» **TEKS UNTUK DIBACA**:
Contoh paragraf Induktif:
Pada saat ini remaja lebih menukai tari-tarian dari barat seperti breakdance, Shuffle, salsa (dan Kripton), modern dance dan lain sebagainya. Begitupula dengan jenis musik umumnya mereka menyukai rock, blues, jazz, maupun reff tarian dan kesenian tradisional mulai ditinggalkan dan beralih mengikuti tren barat. Penerimaan terhadap bahaya luar yang masuk tidak disertai dengan pelestarian budaya sendiri. Kesenian dan budaya luar perlahan-lahan menggeser kesenian dan budaya tradisional.

    4.  Menulis sebagai proses penalaran

Menulis merupakan suatu pengungkapan pikiran yang dituangkan ke dalam bentuk sebuah tulisan. Ide yang dituangkan oleh si penulis dapat berasal dari pengalaman dan pengetahuan atau pun imajinasi dari si penulis.

Menulis merupakan proses bernalar. Dimana pada saat kita ingin menulis sesuatu tulisan baik itu dalam bentuk karangan atau pun yang lainnya, maka kita harus mencari topiknya terlebih dahulu. Dan dalam mencari suatau topik tersebut kita harus berfikir, maka pada saat kita berfikir tanpa kita sadari kita sendiri telah melakukan proses penalaran. maka pada kesempatan kali ini saya akan memaparkan sedikit mengenai menulis merupakan prosae bernalar.

Setiap hari kita selalu menggunakan otak kita untuk berfikir, bahkan setiap detik dan menit kita menggunakan otak kita untuk berfikir. Pada saat kita berpikir, maka dalam benak kita akan akan timbul bermacam-macam gambaran tentang sesuatu yang hadirnya tidak secara nyata. misalnya pada saat-saat kita melamun. Kegiatan berpikir yang lebih tinggi dilakukan secara sadar, tersusun dalam urutan yang saling berhubungan, dan bertujuan untuk sampai kepada suatu kesimpulan. Jenis kegiatan berpikir vang terakhir inilah yang disebut kegiatan bernalar.

Berdasarkan uraian di atas, dapat kita ambil kesimpulan bahwa proses bernalar atau singkatnya penalaran merupakan proses berpikir yang sistematik untuk memperolch kesimpulan berupa pengetahuan.
 
   5. Fakta sebagai unsur dasar penalaran karangan 


Agar dapat menalar dengan tepat, perlu kita memiliki pengetahuan tentang fakta yang berhubungan. Jumlah fakta tak terbatas, sifatnya pun beraneka ragam. Oleh sebab itu, sebagai unsur dasar dalam penalaran ilmiah, kita harus mengetahui apa pengertian dari fakta.

» **ENTRI HASIL AMBILAN**:

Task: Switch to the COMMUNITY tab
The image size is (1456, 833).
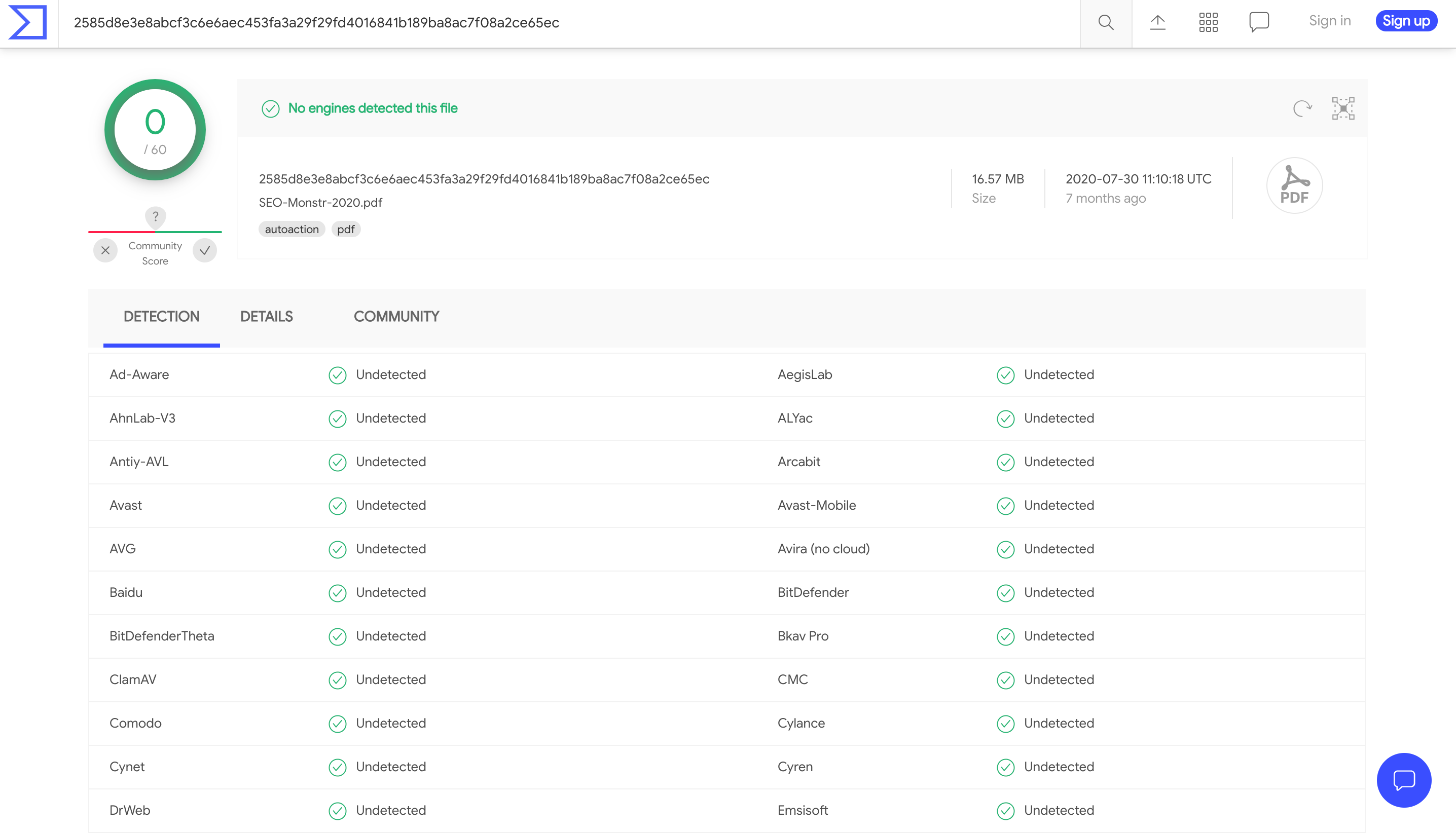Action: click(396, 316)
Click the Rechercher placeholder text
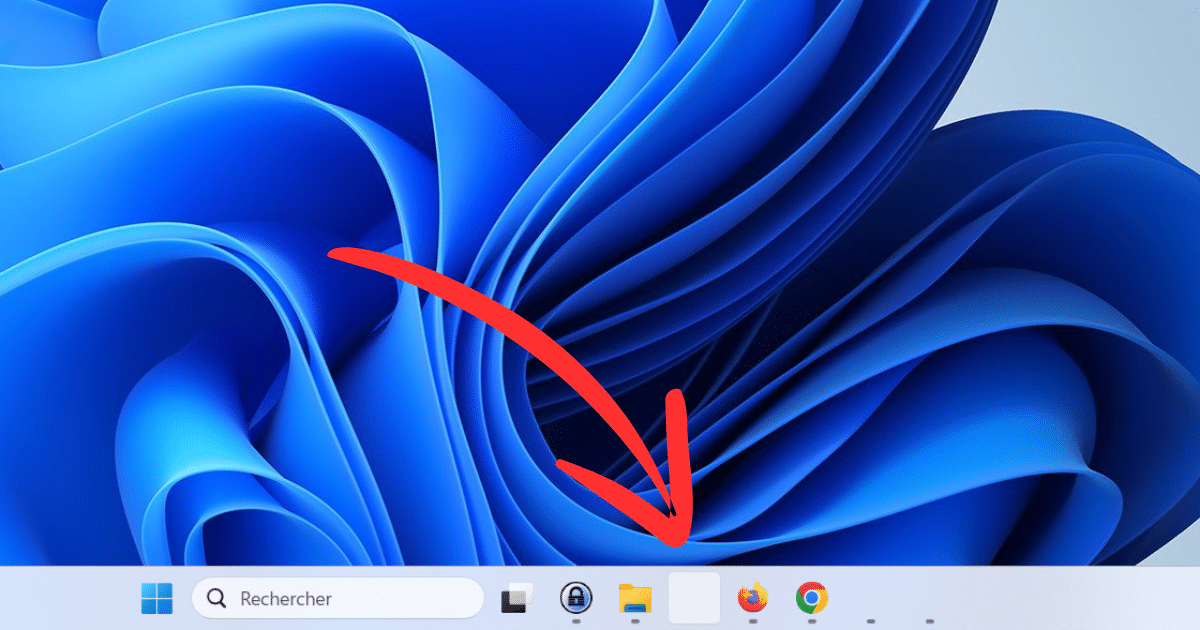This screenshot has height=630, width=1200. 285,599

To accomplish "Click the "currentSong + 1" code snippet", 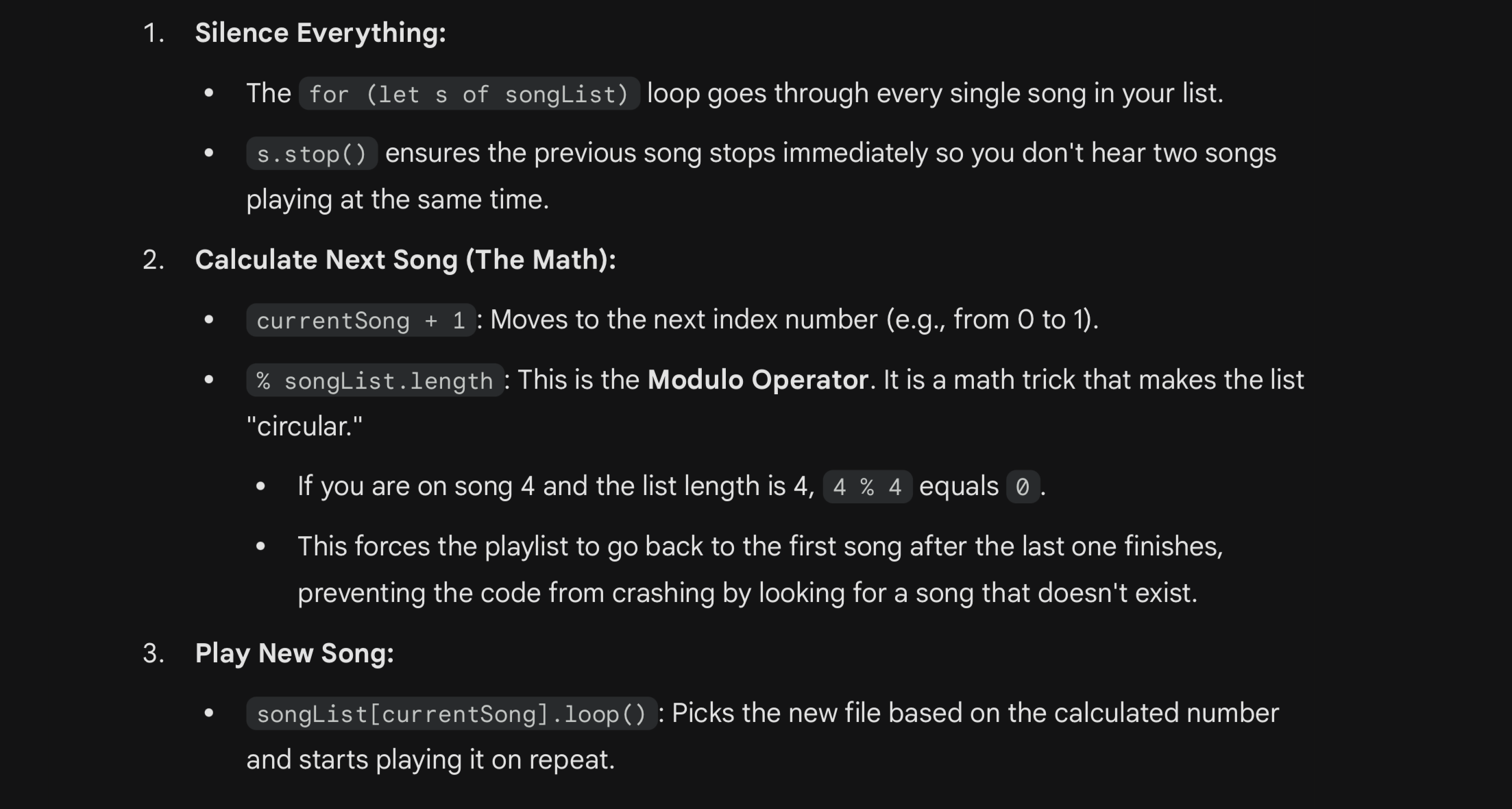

» **TANTANGAN A**: Ubah bagian teks tentang menulis dan penalaran, mulai dari "5. Fakta sebagai" dan terus sampai "pengertian dari fakta.". Tulis ulang bagian itu dengan "penalaran" diganti menjadi "pemikiran".
» **TANTANGAN B**: Ambil dan salin persis baris-baris di entri, mulai dari baris yang memuat "Click the Rechercher placeholder text" dan terus sampai akhir entri. Jangan sertakan gambarnya dalam jawaban.

» **HASIL LENGKAP A**:
5. Fakta sebagai unsur dasar pemikiran karangan 


Agar dapat menalar dengan tepat, perlu kita memiliki pengetahuan tentang fakta yang berhubungan. Jumlah fakta tak terbatas, sifatnya pun beraneka ragam. Oleh sebab itu, sebagai unsur dasar dalam pemikiran ilmiah, kita harus mengetahui apa pengertian dari fakta.

» **HASIL LENGKAP B**:
Click the Rechercher placeholder text
This screenshot has height=630, width=1200. 285,599

To accomplish "Click the "currentSong + 1" code snippet", 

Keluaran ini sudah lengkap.